Commissioner Laura Cali: The division has a strong interest in transparency for consumers and is currently engaged in other work to support transparency of cost and quality metrics. Currently, the division requires insurance companies to submit cost and quality metrics with their rate filings for informational purposes. While the metrics will not be used in the rate review process, posting them to our public website will be beneficial for consumers to better understand the medical costs underlying rates and see the balance between cost containment and quality improvement. Examples of the cost and quality metrics are below:
– Cost metrics: utilization and costs per member per month for outpatient visits, emergency department visits, primary care and specialty care physicians, and prescriptions.
– Quality metrics: breast cancer screening, diabetes care, follow-up after hospitalization for mental illness, and development screening for children.
STOR: How has your office prepared to protect consumers in the event that a Supreme Court ruling in King vs. Burwell removes tax credits? This has posed significant questions into actuarial planning and forecasting in states for hybrid state-federal exchanges (as in Oregon) and fully, federally-managed exchanges.

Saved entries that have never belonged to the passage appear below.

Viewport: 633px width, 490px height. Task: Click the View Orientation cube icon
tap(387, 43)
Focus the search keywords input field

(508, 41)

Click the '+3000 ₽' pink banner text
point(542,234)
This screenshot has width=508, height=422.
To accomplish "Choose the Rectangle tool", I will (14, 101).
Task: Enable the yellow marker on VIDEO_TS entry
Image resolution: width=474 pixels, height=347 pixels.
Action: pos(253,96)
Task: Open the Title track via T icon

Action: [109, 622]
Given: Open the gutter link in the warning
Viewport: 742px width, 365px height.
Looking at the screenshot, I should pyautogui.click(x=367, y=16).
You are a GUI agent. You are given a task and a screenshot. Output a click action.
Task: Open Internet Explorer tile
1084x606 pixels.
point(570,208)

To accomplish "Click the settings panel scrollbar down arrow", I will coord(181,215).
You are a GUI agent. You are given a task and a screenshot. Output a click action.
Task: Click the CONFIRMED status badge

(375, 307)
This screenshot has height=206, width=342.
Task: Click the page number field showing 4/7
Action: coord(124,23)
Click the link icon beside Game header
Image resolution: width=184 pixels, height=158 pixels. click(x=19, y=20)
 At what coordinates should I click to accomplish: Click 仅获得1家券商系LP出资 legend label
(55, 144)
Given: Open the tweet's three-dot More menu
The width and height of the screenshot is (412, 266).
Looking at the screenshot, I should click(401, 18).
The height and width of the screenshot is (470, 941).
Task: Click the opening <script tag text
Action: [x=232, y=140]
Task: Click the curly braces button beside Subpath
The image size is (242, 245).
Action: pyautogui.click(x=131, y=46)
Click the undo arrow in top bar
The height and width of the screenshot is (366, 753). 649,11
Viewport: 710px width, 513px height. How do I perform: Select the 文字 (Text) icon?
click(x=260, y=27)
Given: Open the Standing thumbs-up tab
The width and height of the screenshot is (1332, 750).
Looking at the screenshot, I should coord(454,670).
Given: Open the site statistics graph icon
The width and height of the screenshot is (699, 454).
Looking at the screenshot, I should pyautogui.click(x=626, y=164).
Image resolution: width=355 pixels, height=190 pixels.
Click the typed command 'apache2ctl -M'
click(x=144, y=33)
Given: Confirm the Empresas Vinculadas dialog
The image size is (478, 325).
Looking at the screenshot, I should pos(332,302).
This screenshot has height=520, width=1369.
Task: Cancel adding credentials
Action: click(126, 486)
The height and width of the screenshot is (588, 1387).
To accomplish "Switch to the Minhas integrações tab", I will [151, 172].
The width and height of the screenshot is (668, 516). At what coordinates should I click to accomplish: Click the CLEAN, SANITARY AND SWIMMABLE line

Commissioner Laura Cali: Oregon has had, and continues to have, a state-based marketplace. We simply use the federal portal instead of a portal of our own. Senate Bill 1, which folded the marketplace functions into the Department of Consumer and Business Services (DCBS), was drafted specifically to reinforce that status. DCBS will continue to work to ensure Oregonians maintain access to tax credits through a state-based marketplace.
STOR: Lastly, Insurance Commissioners run a wide range of roles as regulators: Washington State Commissioner Mike Kreidler operates a regulatory-heavy office to protect consumers and is seen as the final say in Washington State health coverage. On the other end of the spectrum, my colleague JJ Lee interviewed California Commissioner Dave Jones who said his office is frequently in a recommendation-only position, even with their state-run exchange, due to statutes.
Where along that spectrum do you see the Oregon Insurance Division under your leadership? Are you satisfied with its position on the spectrum?
Commissioner Laura Cali: The Oregon Insurance Division – which is part of Oregon’s largest consumer protection and business regulatory agency, the Department of Consumer and Business Services, has generally broad regulatory authority over many aspects of Oregon’s commercial health insurance market. All individual and small group health benefit plans, even those offered through our state-based marketplace, must be approved by the division before they can be sold to consumers. In order to approve a health benefit plan, the division must ensure that all required benefits are covered, the policy language includes required consumer protections, and the rates are justified and reasonable in relation to the covered benefits. We generally work with insurance companies to get their plans into compliance, but if we have to disapprove a particular plan, the insurance company would not be able to sell it in Oregon – both on and off of the marketplace. In that respect, the Insurance Division has the final say as to whether a particular plan can be sold in the Oregon market.
Oregon’s state-based marketplace can, however, impose additional requirements in order for a health benefit plan to be “certified” as a qualified health plan. These requirements would be over and above any regulatory requirements that fall under the division’s authority. For example, the Insurance Division requires all insurance companies who sell individual or small group health benefit plans to offer a standard bronze plan and a standard silver plan. In addition, the marketplace requires all insurance companies who wish to be certified to sell qualified health plans to offer a standard gold plan in addition to the standard bronze and silver plans.